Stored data
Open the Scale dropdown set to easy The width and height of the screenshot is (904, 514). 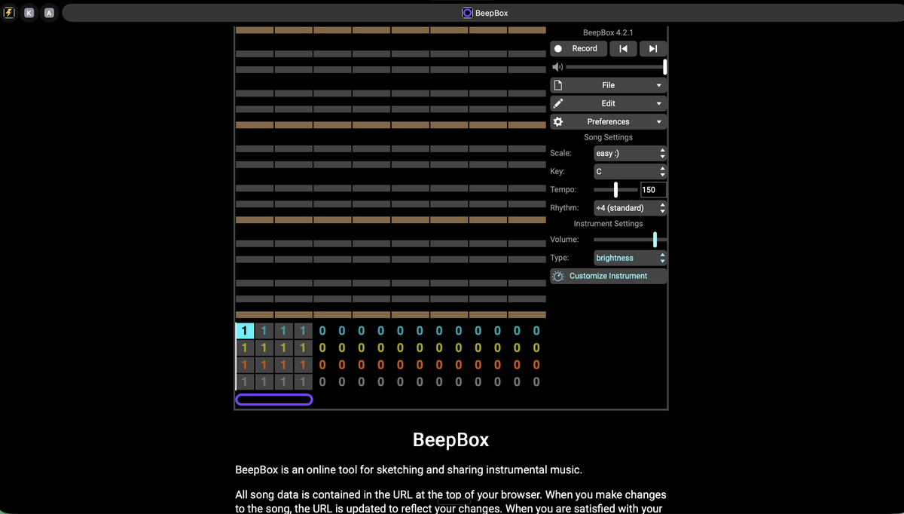(x=630, y=153)
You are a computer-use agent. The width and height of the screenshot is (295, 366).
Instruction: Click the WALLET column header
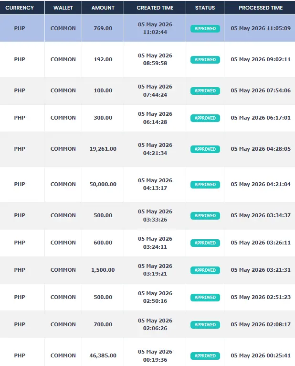(63, 8)
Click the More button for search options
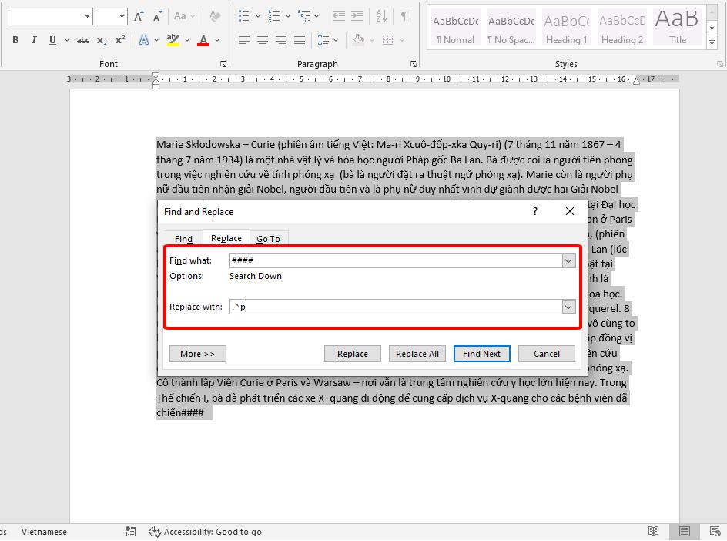Screen dimensions: 727x541 (197, 354)
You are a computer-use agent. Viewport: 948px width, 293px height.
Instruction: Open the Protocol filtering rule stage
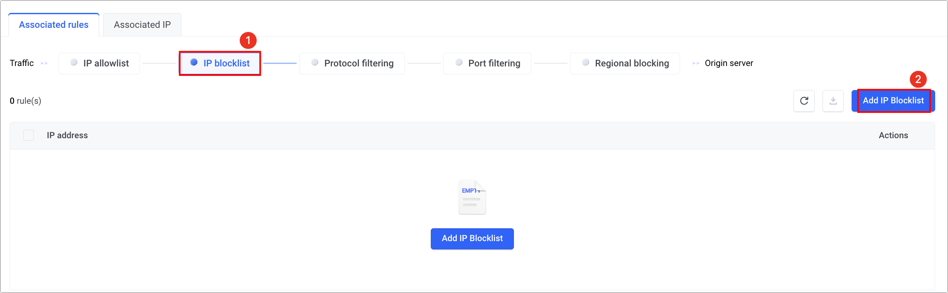pos(359,63)
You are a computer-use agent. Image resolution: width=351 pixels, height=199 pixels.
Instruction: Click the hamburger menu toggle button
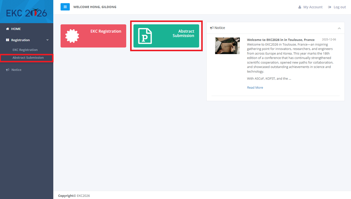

__Activity__. For each line above that includes "agent", make a copy.

__Solution__.
You are a computer-use agent. The width and height of the screenshot is (295, 366).
You are a computer-use agent. Viewport: 948px width, 293px height.
You are a computer-use agent. Image resolution: width=351 pixels, height=199 pixels.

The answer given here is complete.